(Stored items)
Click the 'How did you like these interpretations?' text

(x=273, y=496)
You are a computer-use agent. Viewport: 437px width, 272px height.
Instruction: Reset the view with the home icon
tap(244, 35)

REQUIRED WORK:
Please reproduce the listing word for word, starting at the line with "You are a computer-use" and continuing through the end of the listing.

FULL SOLUTION:
You are a computer-use agent. Viewport: 437px width, 272px height.
Instruction: Reset the view with the home icon
tap(244, 35)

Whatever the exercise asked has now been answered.